É preocupante que, em pleno século XXI, temas como o desemprego entre a população negra ainda sejam tratados como piada. Em vez de abrir espaço para debates necessários, o conteúdo do show de Léo Lins apenas reforça o apagamento histórico que ocorre no Brasil, permitindo que feridas profundas não sejam devidamente discutidas e superadas.


Ao olharmos para outras nações, como a Alemanha, que enfrentou os seus traumas históricos e fantasmas, e busca ativamente combater, por exemplo, os efeitos do Holocausto, percebemos a diferença gritante. Enquanto lá existe uma lembrança crítica sobre o passado, no Brasil, o genocídio indígena e a escravidão negra ainda são minimizados e tratados como se não fossem causas de injustiças históricas.


A ausência de políticas públicas efetivas e a impunidade dos envolvidos em ditaduras militares também são retratos de um país que falha em reconhecer e enfrentar o seu passado. O apagamento histórico se estende à história preta e nativa do Brasil, onde a população negra e indígena ainda luta por reconhecimento, respeito e indenizações que se fazem necessárias para combater as desigualdades construídas ao longo da história. Mas aqui, na terra do genocídio indígena, a demarcação de terra ainda é visto por muitos como privilégio. Ainda em 2023, as escolas ensinam sobre a catequização dos indígenas como uma interação positiva entre culturas distintas.


Enquanto a Argentina e o Chile, ao longo dos anos fizeram julgamentos históricos e condenaram diversos militares envolvidos nas ditaduras de seus países, e o Uruguai chegou a fazer um ex ditador morrer de velhice na cadeia, a lei que anistia os militares brasileiros fez com que ninguém fosse condenado por nada, que esses processos não só servem para amenizar para o lado de quem deveria pagar, mas também têm como objetivo reescrever a história e, se possível, apagá la. Se na Alemanha negar o Holocausto é um crime que leva a cadeia, por aqui nada acontece com quem homenageia abertamente torturadores. Por vezes, quem o faz é até alçado à presidência.

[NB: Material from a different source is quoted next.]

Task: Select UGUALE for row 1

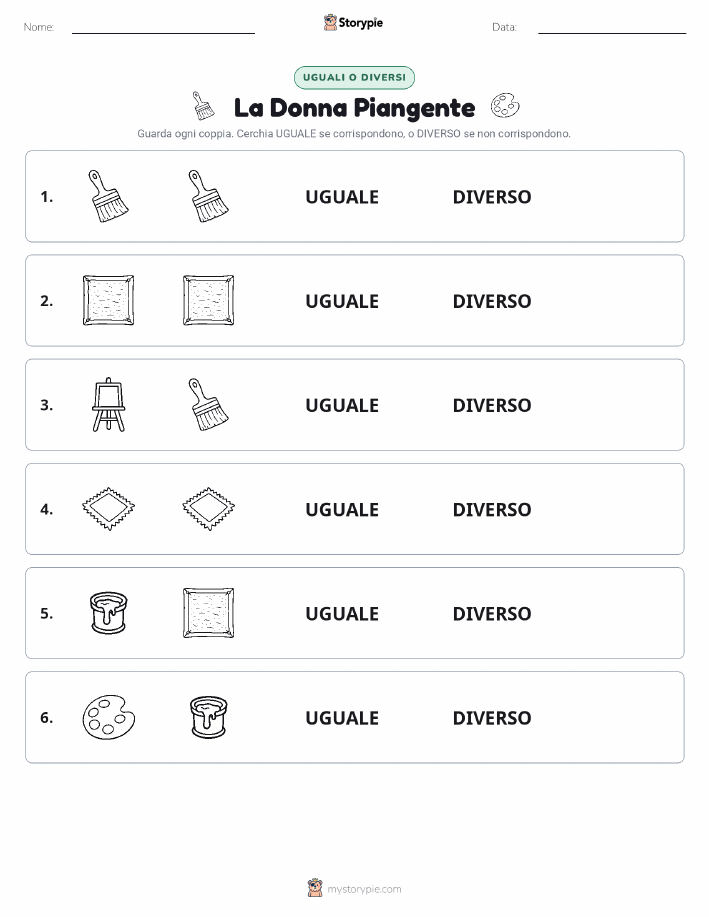Action: [342, 197]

Discutir indenizações, de fato faz sentido quando se vive em um país onde a sua fortuna foi construída sobre mãos escravizadas durante 2/3 de sua história, seja o trabalho escravo ou o condicionamento de subemprego da população preta de hoje em dia, ambos têm a ver com a geração de riquezas. Portanto, é justo o debate econômico quando até tirar sarro da pobreza preta faz o humorista rico.


Não se trata, portanto, de censurar o humor ou a liberdade de expressão, mas sim de questionar o tipo de humor que perpetua o preconceito e reforça estereótipos, ignorando a realidade de tantas pessoas que ainda sofrem com as consequências de um passado marcado por violência e opressão.


O debate sobre os problemas históricos do Brasil deve ser constante, incômodo e insistente. Quando evitamos enfrentar essas questões, permitimos que elas se perpetuem e, pior ainda, que sejam tratadas com graça. Léo Lins é apenas um exemplo do sintoma de um problema maior que necessita de reflexão e ação da sociedade como um todo.


Portanto, cabe a todos nós, cidadãos e mídia, a responsabilidade de discutir e confrontar os problemas do nosso passado e presente. A liberdade de expressão é importante, mas deve caminhar lado a lado com a responsabilidade social e o respeito pelas vítimas da nossa história.


Neste sentido, é fundamental que a sociedade brasileira se questione sobre como pode contribuir para mudar esse cenário, ampliar a conscientização e construir um país mais justo e igualitário para todos os seus cidadãos.